Ethics Work Affects Entire Hospital: Data Can Prove It
What is keeping hospital administrators up at night? This is a question ethicists should be asking, according to Jason Lesandrini, FACHE, LPEC, HEC-C. “We fail to do this, oftentimes, in the ethics world.”
Ethicists already know their work is good for patients, families, and providers. “But it is crucial for the development and growth of ethics programs that ethicists and ethics directors think about how the work they do impacts the broader health system,” argues Lesandrini, assistant vice president of ethics, advance care planning, spiritual health, and language access services for Wellstar Health System.
Burnout, retention, and employee engagement — all top priorities at virtually all hospitals — can be affected by ethics consults where conflicts are resolved and moral distress is alleviated. Even so, some ethicists reject the idea of taking hospital metrics into account. “You get a lot of pushback from ethicists, that ‘We don’t want to become metrics-chasers,’” Lesandrini says. “I just don’t think that’s a good stance to take.”
The fact is the work of ethics aligns with many issues that are top of mind for hospital leaders. “We need to think about, ‘How do we measure that?’” Lesandrini suggests.
The challenge is for ethicists to connect metrics to their work. “This isn’t about chasing a metric for the system. It is about making the connection between the work already done and work that matters to healthcare leaders,” Lesandrini stresses. For example, there may be a decrease in patient complaints, or an increase in patient satisfaction. Even without hard data, ethicists can “tell the story” of how they are meeting the hospital’s mission by describing a particular case.

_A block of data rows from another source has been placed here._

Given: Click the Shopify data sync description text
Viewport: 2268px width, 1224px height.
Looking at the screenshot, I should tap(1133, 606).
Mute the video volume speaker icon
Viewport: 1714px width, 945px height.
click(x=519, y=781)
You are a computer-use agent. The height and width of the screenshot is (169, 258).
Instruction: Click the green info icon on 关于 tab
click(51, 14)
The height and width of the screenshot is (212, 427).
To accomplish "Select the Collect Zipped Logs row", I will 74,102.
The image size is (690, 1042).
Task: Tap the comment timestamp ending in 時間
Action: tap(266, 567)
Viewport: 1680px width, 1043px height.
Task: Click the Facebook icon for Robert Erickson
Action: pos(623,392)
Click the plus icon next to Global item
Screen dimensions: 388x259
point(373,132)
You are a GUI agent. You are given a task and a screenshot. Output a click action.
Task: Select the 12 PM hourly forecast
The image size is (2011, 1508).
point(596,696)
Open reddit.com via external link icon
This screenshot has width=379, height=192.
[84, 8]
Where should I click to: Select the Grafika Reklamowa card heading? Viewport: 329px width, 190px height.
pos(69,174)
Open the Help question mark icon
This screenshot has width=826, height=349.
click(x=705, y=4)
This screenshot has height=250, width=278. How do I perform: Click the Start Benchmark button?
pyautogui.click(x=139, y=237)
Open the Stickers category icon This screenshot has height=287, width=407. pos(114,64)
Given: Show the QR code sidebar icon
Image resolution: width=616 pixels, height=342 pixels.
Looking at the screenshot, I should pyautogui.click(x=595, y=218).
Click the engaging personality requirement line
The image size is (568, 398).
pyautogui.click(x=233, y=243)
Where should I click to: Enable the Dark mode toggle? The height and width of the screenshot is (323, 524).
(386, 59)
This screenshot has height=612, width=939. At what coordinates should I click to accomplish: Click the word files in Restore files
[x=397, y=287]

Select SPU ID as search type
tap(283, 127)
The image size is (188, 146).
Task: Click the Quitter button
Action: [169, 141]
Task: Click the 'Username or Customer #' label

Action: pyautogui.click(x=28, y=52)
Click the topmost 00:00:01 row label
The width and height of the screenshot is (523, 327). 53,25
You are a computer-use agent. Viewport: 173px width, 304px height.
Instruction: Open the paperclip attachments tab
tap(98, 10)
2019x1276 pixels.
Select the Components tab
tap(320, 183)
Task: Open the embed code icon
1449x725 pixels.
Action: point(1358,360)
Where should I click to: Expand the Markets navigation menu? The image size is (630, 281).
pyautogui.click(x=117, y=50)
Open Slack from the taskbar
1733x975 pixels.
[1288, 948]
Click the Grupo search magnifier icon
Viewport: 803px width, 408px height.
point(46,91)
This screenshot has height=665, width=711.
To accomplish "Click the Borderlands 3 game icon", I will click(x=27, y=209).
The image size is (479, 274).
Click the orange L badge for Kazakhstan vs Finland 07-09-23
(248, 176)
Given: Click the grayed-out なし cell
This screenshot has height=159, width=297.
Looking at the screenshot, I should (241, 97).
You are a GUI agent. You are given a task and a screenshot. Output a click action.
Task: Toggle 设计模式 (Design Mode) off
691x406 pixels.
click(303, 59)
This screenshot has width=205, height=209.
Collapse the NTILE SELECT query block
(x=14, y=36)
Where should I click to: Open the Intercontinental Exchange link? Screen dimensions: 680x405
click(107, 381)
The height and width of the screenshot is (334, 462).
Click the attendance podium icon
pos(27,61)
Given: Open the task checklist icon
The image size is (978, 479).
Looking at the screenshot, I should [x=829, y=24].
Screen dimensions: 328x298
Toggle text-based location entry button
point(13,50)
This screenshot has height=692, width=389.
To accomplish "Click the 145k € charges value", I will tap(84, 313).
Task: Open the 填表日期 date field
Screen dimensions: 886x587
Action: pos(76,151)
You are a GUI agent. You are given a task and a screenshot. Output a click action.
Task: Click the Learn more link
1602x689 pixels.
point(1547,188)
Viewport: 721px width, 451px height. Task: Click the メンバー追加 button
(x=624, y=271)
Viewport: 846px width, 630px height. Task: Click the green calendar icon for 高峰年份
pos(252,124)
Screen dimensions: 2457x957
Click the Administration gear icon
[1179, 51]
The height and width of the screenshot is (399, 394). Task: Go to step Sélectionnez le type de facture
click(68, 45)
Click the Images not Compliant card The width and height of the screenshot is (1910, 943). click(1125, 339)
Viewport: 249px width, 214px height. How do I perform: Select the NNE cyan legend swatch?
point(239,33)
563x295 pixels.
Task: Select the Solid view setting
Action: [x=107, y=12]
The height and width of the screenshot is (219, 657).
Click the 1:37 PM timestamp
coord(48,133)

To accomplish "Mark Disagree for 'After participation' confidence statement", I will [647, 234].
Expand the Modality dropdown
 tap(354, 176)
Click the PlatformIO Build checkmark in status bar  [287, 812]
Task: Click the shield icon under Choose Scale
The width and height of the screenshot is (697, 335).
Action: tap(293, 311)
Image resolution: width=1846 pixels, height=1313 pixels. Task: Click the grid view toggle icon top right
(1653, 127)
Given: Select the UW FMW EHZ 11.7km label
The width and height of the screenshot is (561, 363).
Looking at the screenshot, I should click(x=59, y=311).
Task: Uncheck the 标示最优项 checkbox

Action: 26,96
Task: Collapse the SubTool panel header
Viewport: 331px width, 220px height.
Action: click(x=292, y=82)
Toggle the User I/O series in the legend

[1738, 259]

A good example is a case where a patient does not present with a surrogate. Ethicists can identify the need for a surrogate during ethics rounds and facilitate referrals to care coordination for a court-appointed guardian. In a case like that, the ethicist’s actions prevented an extended length of stay and prevented moral distress due to staff providing potentially inappropriate care.
Ethicists also can offer “evidence” in the form of post-consult comments made by clinicians. Nurses may state, “I was thinking about leaving the organization, but I’m reconsidering.” For hospital administrators, that feedback speaks directly to the organization’s efforts to alleviate the nursing shortage.
Creating an effective way to track ethics data and analyze it is essential, Lesandrini underscores. Ethicists might accomplish this with spreadsheets or another tool. It might require a program administrator to spend an hour or two to capture data (e.g., how many consults various units request), either through the electronic medical record or other sources. The data might reveal many ethics consults occurred because the institution lacks a policy on patients without decision-makers. “Hospital leaders might choose to address the issue by developing a policy, or by working with other hospitals and organizations to orchestrate legislative change,” Lesandrini suggests.
Ethicists should be able to describe their work in the “language” of administrators, as Lesandrini puts it. Hospital leaders are not familiar with ethics terms such as “distributive justice” or “beneficence.” Instead, administrators talk in terms of shorter lengths of stay or preventable readmissions. “Ethics services should be asking: How does the work we do align with the values or mission of the hospital?” Lesandrini stresses. “It behooves ethicists to understand the strategic plan of the organization.”
If ethicists do this effectively, it is possible hospital leaders might invest in an additional full-time ethicist or another specific resource for the ethics program. At some hospitals, ethics work is funded specifically because one or more hospital leaders are advocates. “But that’s hit or miss — and is also very administrator-dependent,” says Philip M. Rosoff, MD, former chair of the Duke Hospital ethics committee.
Ethicists can try to identify leaders to recruit as ethics advocates. If the ethics advocate leaves, though, funding for ethics could be discontinued. Ethicists can enlist broader support by demonstrating their value to various leaders at the organization in as explicit and preferably quantifiable way as possible. “Administrators are always impressed with numbers — especially if they show a service line to be saving or making money,” Rosoff says.
That is difficult for clinical ethics, but there are some possible approaches. “One can look to financial models for the efficacy of palliative care as an example,” Rosoff suggests.
Philanthropic donations are another possibility to generate ethics funding.
“If a hefty donation comes with ‘strings attached,’ such as it will only come about if there are matching funds from the institution, then that could be persuasive,” Rosoff adds.
Ethics work aligns with many issues that are top of mind for hospital leaders. How can ethicists measure that?